WORK INSTRUCTIONS:
The lines to find are those in the entries that hold the word "documental"; copy every one of them.

LISTED ENTRIES:
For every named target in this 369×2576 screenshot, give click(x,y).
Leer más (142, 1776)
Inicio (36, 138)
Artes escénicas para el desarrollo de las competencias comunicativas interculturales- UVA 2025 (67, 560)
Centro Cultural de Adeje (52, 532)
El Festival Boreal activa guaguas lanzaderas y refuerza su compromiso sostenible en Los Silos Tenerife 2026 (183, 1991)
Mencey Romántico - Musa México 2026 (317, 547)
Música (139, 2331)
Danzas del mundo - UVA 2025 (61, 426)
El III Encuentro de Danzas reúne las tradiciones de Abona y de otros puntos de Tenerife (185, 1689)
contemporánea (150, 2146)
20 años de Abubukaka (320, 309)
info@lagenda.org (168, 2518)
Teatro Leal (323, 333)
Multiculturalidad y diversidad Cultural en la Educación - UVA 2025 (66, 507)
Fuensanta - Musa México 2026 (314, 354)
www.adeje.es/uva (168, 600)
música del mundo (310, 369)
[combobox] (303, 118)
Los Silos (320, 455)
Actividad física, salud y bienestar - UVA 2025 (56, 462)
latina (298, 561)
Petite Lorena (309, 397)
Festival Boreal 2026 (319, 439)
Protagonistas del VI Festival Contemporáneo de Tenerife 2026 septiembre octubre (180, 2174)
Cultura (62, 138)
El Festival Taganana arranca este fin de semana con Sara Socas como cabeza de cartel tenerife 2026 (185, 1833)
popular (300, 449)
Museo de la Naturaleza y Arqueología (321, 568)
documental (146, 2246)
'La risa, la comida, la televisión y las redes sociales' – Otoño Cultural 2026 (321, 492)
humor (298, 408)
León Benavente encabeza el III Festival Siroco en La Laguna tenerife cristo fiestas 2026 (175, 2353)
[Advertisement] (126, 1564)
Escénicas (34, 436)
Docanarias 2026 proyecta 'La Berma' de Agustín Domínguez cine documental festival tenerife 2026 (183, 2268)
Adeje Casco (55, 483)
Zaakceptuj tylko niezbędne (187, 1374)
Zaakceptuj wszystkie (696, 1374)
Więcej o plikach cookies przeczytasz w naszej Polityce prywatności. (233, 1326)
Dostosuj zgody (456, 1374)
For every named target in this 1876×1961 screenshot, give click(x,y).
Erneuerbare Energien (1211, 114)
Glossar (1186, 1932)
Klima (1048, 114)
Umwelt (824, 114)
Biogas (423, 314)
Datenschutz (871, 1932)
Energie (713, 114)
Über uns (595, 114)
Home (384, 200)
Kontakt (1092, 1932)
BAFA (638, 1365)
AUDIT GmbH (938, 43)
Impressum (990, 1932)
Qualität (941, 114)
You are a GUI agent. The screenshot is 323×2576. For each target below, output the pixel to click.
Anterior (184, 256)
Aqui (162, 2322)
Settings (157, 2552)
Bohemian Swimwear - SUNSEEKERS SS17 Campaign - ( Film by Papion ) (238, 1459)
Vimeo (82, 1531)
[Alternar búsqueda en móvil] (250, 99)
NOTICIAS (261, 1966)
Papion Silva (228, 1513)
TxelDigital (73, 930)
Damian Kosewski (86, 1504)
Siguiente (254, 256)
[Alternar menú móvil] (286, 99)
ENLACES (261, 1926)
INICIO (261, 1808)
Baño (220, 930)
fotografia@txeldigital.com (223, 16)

YOUR RESPONSE:
documental (146, 2246)
Docanarias 2026 proyecta 'La Berma' de Agustín Domínguez cine documental festival tenerife 2026 (183, 2268)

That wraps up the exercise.